What the exercise asks: Look below for the line that has "Centaurus Variable Annuity"; output exactly from it through the line that has "Accept optional cookies (89, 2558)", and leave the pictures out.

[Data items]
*** Begin section ***
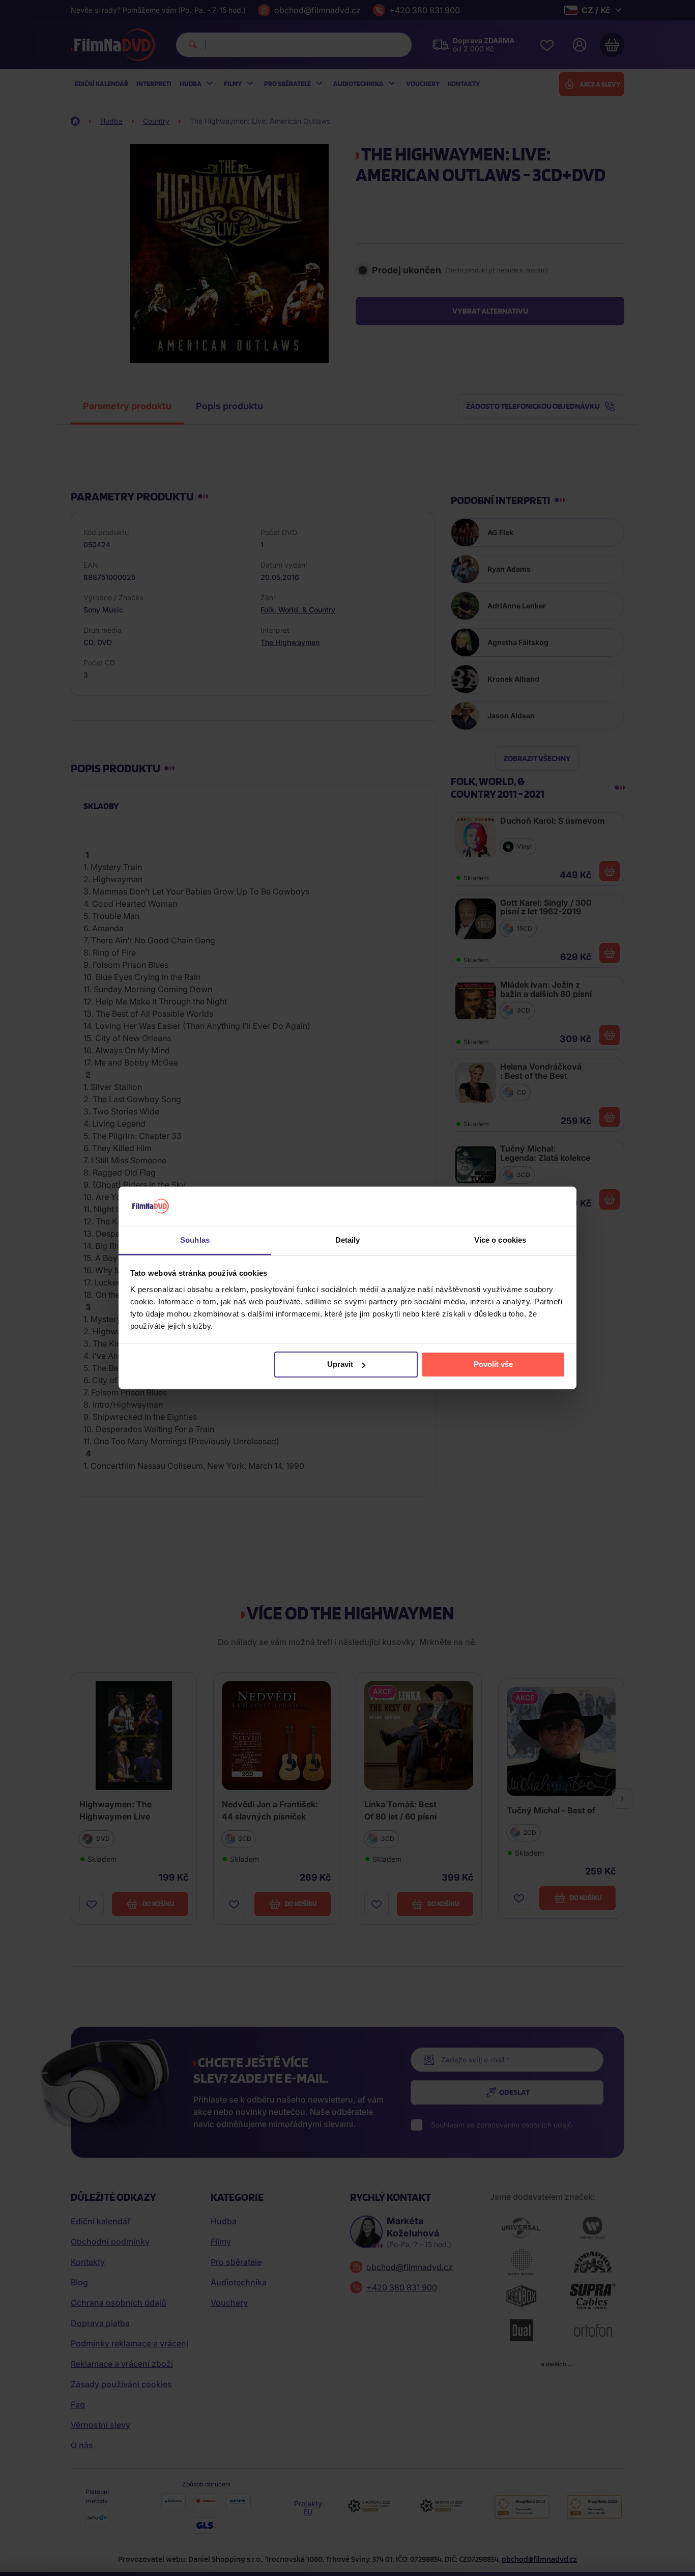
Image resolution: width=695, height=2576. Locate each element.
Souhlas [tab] (195, 1240)
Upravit (340, 1364)
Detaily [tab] (347, 1240)
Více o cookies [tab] (500, 1240)
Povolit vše (493, 1364)
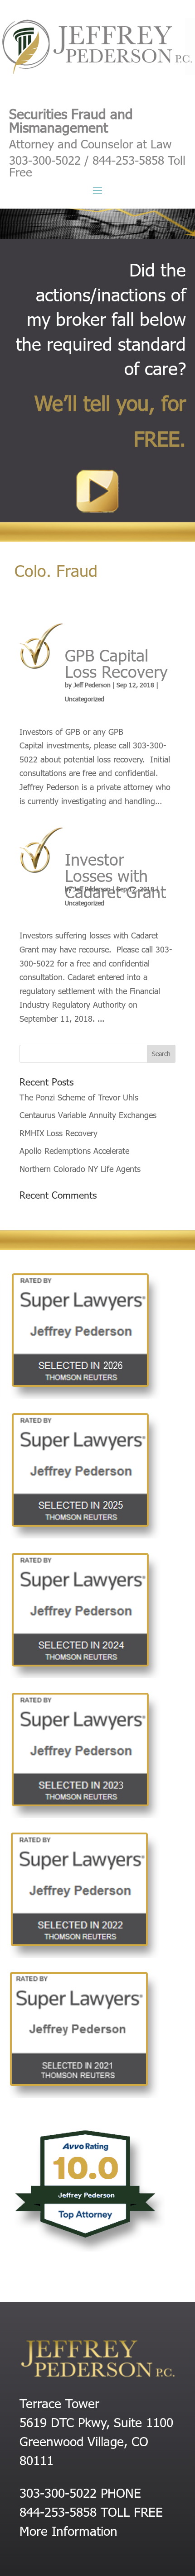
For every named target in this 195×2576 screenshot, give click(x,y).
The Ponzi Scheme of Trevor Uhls (79, 1097)
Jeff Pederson (92, 685)
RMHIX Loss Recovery (59, 1133)
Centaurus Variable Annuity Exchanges (88, 1114)
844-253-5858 (58, 2511)
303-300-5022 (58, 2492)
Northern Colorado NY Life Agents (80, 1168)
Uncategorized (84, 699)
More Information (68, 2530)
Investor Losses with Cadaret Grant (115, 874)
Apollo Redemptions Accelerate (74, 1150)
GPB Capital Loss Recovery (116, 662)
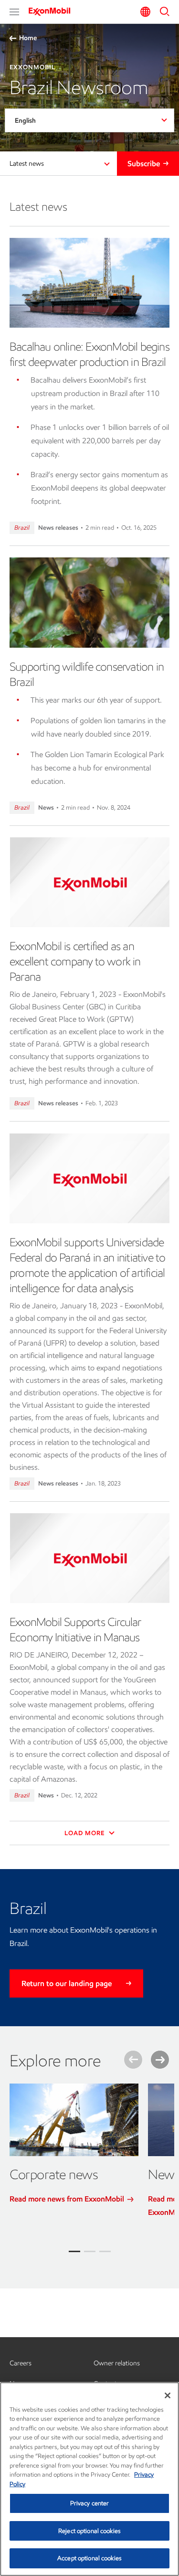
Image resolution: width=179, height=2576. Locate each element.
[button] (14, 12)
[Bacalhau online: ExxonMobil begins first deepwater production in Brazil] (89, 283)
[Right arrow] (159, 2059)
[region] (89, 2479)
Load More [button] (85, 1833)
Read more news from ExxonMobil (68, 2198)
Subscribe (143, 163)
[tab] (74, 2251)
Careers (21, 2363)
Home (28, 38)
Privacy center (89, 2503)
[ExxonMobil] (52, 11)
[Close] (167, 2395)
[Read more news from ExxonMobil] (74, 2120)
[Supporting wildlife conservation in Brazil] (89, 602)
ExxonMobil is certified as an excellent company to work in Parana (75, 961)
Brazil (22, 527)
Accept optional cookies (89, 2558)
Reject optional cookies (89, 2530)
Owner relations (117, 2363)
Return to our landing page (66, 1983)
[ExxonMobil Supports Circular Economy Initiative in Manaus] (89, 1558)
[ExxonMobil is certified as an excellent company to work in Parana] (89, 882)
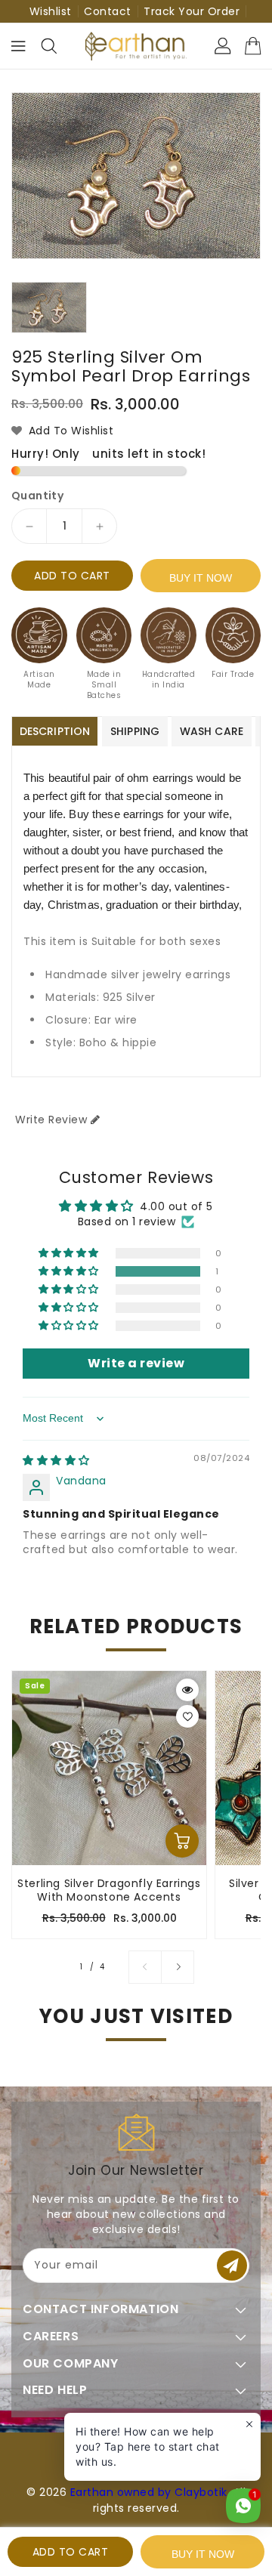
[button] (70, 1271)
*** End section ***
Answer:
Centaurus Variable Annuity Exchanges (88, 1114)
844-253-5858 (58, 2511)
303-300-5022 (58, 2492)
Northern Colorado NY Life Agents (80, 1168)
Uncategorized (84, 699)
More Information (68, 2530)
Investor Losses with Cadaret Grant (115, 874)
Apollo Redemptions Accelerate (74, 1150)
GPB Capital Loss Recovery (116, 662)
Image resolution: width=179, height=2576. Locate each element.
[button] (14, 12)
[Bacalhau online: ExxonMobil begins first deepwater production in Brazil] (89, 283)
[Right arrow] (159, 2059)
[region] (89, 2479)
Load More [button] (85, 1833)
Read more news from ExxonMobil (68, 2198)
Subscribe (143, 163)
[tab] (74, 2251)
Careers (21, 2363)
Home (28, 38)
Privacy center (89, 2503)
[ExxonMobil] (52, 11)
[Close] (167, 2395)
[Read more news from ExxonMobil] (74, 2120)
[Supporting wildlife conservation in Brazil] (89, 602)
ExxonMobil is certified as an excellent company to work in Parana (75, 961)
Brazil (22, 527)
Accept optional cookies (89, 2558)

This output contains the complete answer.